Although there is no single international standard, the DNV GL standard DNVGL-OS-A201 includes one of the most comprehensive set of principles for winterization of systems, equipment and vessels. The standard uses a three-tiered approach: 

  1. Winterization requirements are based upon fulfilling the stated functional requirements. These provide the rationale and intent behind any particular winterization issue.
  2. Some functional requirements are further supported by performance requirements. These explain the type of performance a winterization measure should achieve in order to fulfill the intent of the functional requirement in greater detail.
  3. Functional and performance requirements are supported by prescriptive rules and guidance notes to provide a set of generally acceptable solutions to meet the functional and performance requirements.

Winterization requirements can be broken into two classes: anti-icing and de-icing. Anti-icing is the prevention of ice formation. Anti-icing requirements are generally related to personnel safety while de-icing requirements are to prevent excessive ice loading. Since anti-icing and de-icing measures can vary, DNVGL-OS-A201 defines specific winterization temperature conditions as one of three categories: Basic, Cold and Polar. These three categories depend on Indicative Winterization Temperature and Sea Water Temperature. 

DNVGL-OS-A201 also contains the requirements for materials, stability, hull equipment, electrical, safety, navigation, machinery and telecommunications. DNVGL-OS-A201 has broken this down into two key categories: Cat I and Cat II. Cat I includes winterization principles for navigation, steering, propulsion, anchoring and lifesaving/escape routes.
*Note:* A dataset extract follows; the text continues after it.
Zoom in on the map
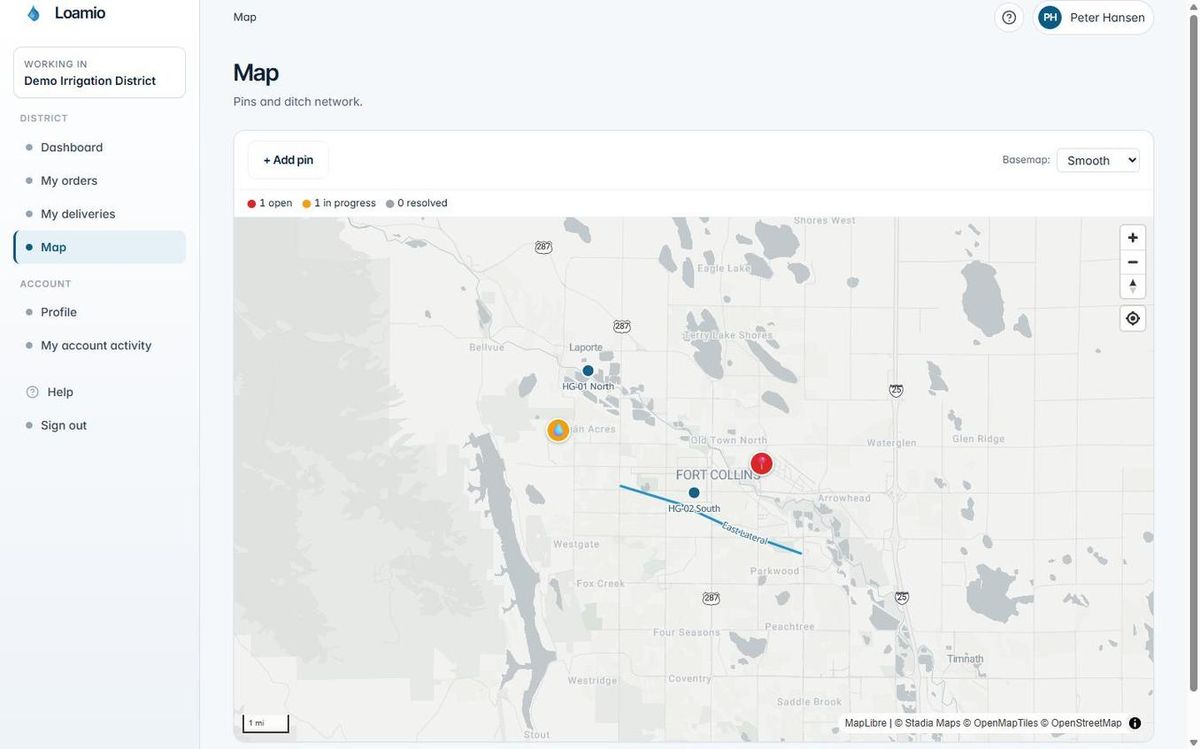 point(1132,238)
Principles for Cat I generally revolve around anti-icing techniques. Cat II lists out winterization principles for decks and superstructures, helicopter decks, railings and cargo areas. Principles for Cat II, on the other hand, are connected to de-icing techniques. 

These standards for vessels are widely accepted around the globe for offshore and marine environments, particularly for cold-climate conditions. The use of these techniques can greatly help optimize winterization efforts.